Balton indicated that Zuma’s resignation is due to the cumulative efforts of civil society formations, business, labour, the religious sector, opposition parties, members within the ruling party, journalists, whistle-blowers, honest public servants, the judiciary and ordinary people.


He cautioned though, that while Zuma’s recall is indeed a victory for the people, the fight against state capture is ongoing. “We’ve removed someone who had presided over a systemic process of state capture that has crept into all tiers of government. Tomorrow, there will still be public officials stealing from state coffers; there will still be individuals who wield undue influence over politicians; there will still be groups willing to defend the state capture project; and there will still be an economy and society wrecked by poor governance. It is going to take years of hard work from all sectors of society to reverse state capture and build a state based on integrity, accountability, and transparency.


“The ANC leadership now has a duty to ensure that corruption is tackled and that any attempt to exonerate those behind its facilitation is quashed.


“We also want the truth – South Africans deserve to know the full extent of the damage done to the country under the Zuma administration, and we hope that the various commissions and inquiries underway into state capture and state-owned entities can reveal such.


“We furthermore hope that law enforcement agencies are committed to investigating and prosecuting those who have facilitated state capture. There must be serious consequences for the corrupt, to serve as a deterrent to others.
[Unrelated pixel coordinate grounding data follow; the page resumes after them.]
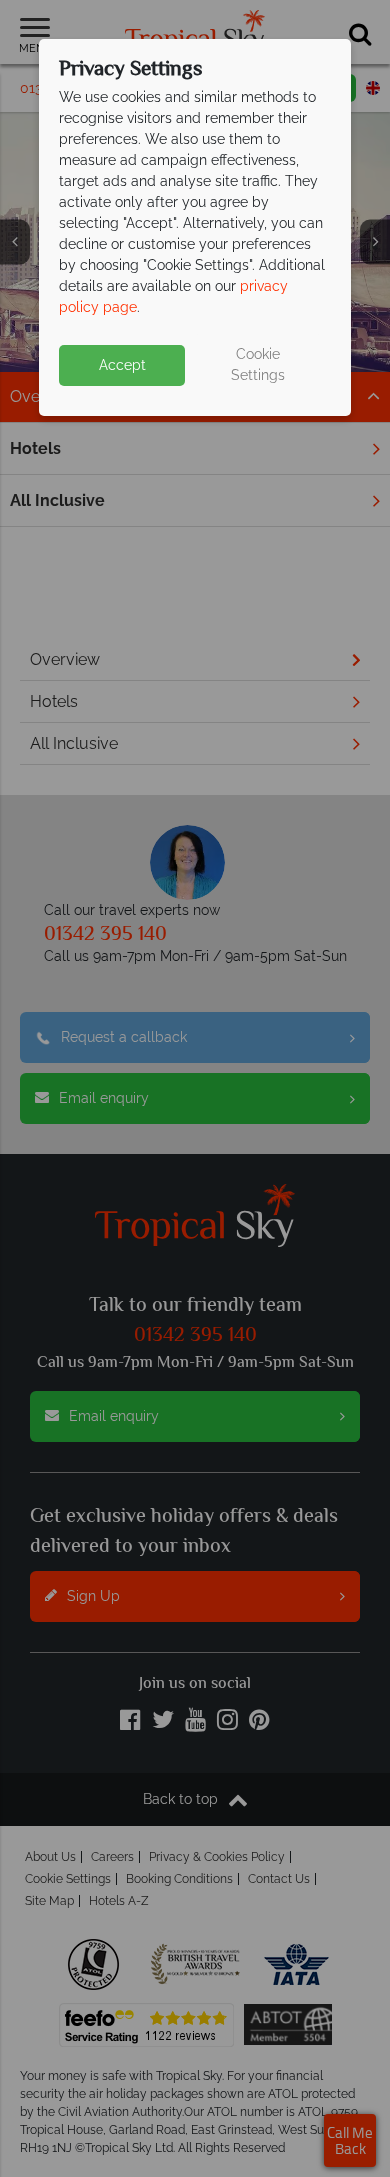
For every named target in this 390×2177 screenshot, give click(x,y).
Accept (122, 365)
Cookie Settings (258, 364)
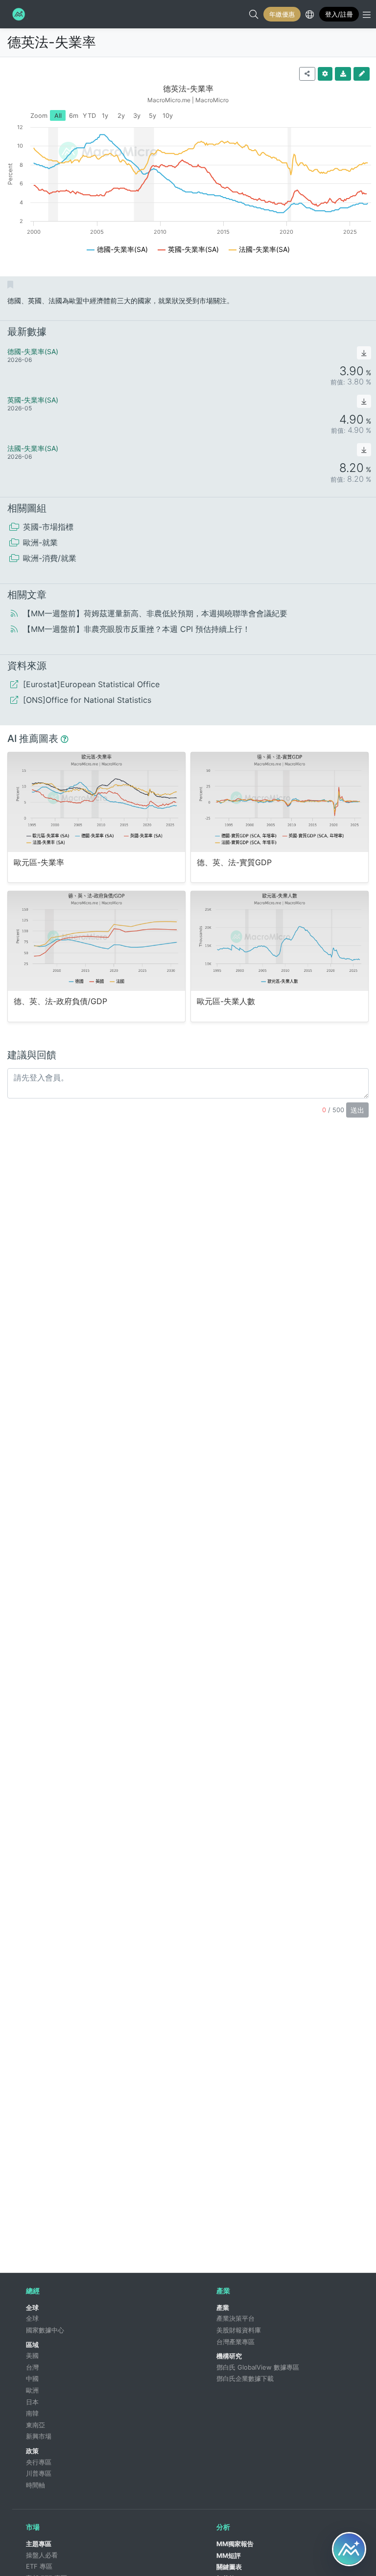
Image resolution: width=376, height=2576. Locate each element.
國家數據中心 (45, 2330)
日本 (32, 2402)
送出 (357, 1110)
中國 (32, 2378)
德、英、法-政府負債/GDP (60, 1001)
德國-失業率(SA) (32, 351)
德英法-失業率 (51, 42)
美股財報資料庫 (238, 2330)
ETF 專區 (39, 2566)
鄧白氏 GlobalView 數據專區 (257, 2367)
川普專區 (38, 2473)
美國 (32, 2355)
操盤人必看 (42, 2555)
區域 (32, 2345)
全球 (32, 2307)
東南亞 (35, 2425)
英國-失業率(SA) (32, 400)
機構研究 (229, 2356)
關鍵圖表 (229, 2567)
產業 (222, 2307)
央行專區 (38, 2462)
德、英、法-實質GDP (234, 862)
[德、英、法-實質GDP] (279, 802)
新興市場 (38, 2436)
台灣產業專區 (235, 2342)
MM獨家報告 (235, 2544)
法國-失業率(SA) (32, 448)
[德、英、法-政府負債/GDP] (96, 941)
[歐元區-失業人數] (279, 941)
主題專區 (38, 2544)
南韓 (32, 2413)
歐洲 (32, 2390)
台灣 (32, 2367)
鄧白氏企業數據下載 (245, 2378)
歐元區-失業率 (39, 862)
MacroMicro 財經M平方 (17, 14)
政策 (32, 2451)
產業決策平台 (235, 2318)
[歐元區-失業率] (96, 802)
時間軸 (35, 2485)
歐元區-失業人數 (226, 1001)
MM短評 (228, 2555)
There must be justice,” he said.


“The Foundation will continue supporting efforts aimed at dismantling state capture and building a country based on the values of our Constitution. It is our collective responsibility to ensure that the vision of Kathrada and his generation is not trampled underfoot by those who only seek to serve their own interests.  It is our hope that as this new era dawns in our country, South Africans will remain vigilant in defending our hard-won democracy against state capture.”